Hugh Sidney of TIME magazine was sitting next to me and Hugh and Ann are good friends. And I leaned over to Hugh, who was there when John F. Kennedy went through the streets of our capital on the same type of a funeral procession.

And I said, "Is this anything reminiscent of the Kennedy funeral." I'm not trying to say anything to you guys that you don't already know.


KEMP: But he said, "This is maybe not as big, but it is just as overwhelming."

I had a feeling that it was more Lincolnesque, if you don't mind me saying so and the "Battle Hymn of the Republic," a riderless horse. It was a fabulous day.

And I thought Dick Cheney, among the speeches I've heard Dick give, that was one of the greatest speeches Dick Cheney has ever given.

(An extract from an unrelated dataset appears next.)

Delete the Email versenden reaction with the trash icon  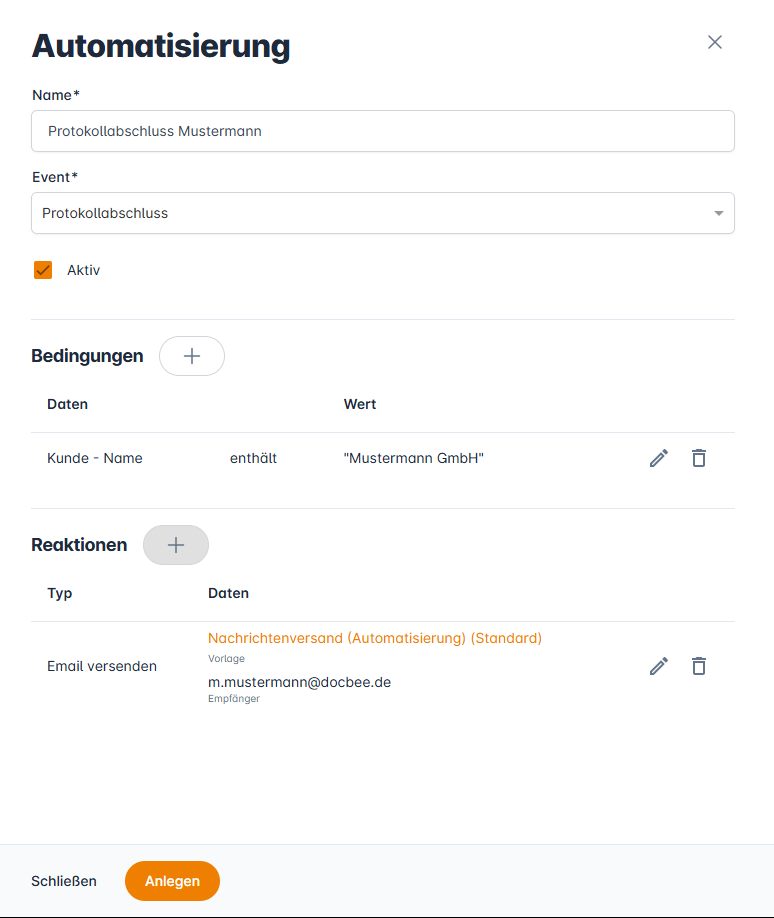tap(699, 666)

COLMES: What was your relationship like with President Reagan?

KEMP: Well, I first met him in 1962 when he was thinking of running for governor. He was supporting Barry Goldwater.

I was a young quarterback with the San Diego Chargers, and a buddy of mine said, "You've got to come out and hear this Ronald Reagan's speech. You like to give speeches, Kemp. Wait until you hear Reagan."

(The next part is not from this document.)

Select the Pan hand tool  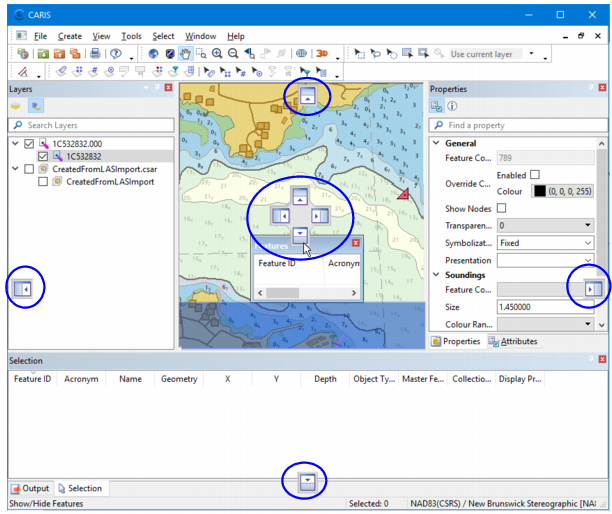click(x=184, y=54)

And I was just blown away by his humor, his wit, his wisdom. And I campaigned for him for governor, worked for him in California. I knew him through the 1970s.

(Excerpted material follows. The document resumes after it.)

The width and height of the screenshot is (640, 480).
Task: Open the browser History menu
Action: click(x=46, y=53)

And became the author of -- at least part of the authorship of the famous Reagan tax cut of 1981 and '82.

SEAN HANNITY, CO-HOST: Hi, Jack, welcome back to the program. Good to see you, Mr. Secretary.

You know, one of the things -- I guess we spend a lot of time talking about him helping to win the Cold War and confronting the Soviet Union.

But I know the one thing that was near and dear to Jack Kemp's heart as he discusses a rising tide lifting all boats, of course, was when he dropped the top marginal rates to 70 to 28 percent.

And lo and behold, we doubled revenues to the government, and we unleashed a recovery the likes of which we've never seen before, the greatest period of peacetime economic growth in history.

That's Kemp.

KEMP: I tell people -- I've been called a witch doctor, snake oil salesman, dangerous riverboat gambler and a voodoo economist, and that was just coming from the Republicans. You can't imagine what the other guys were saying.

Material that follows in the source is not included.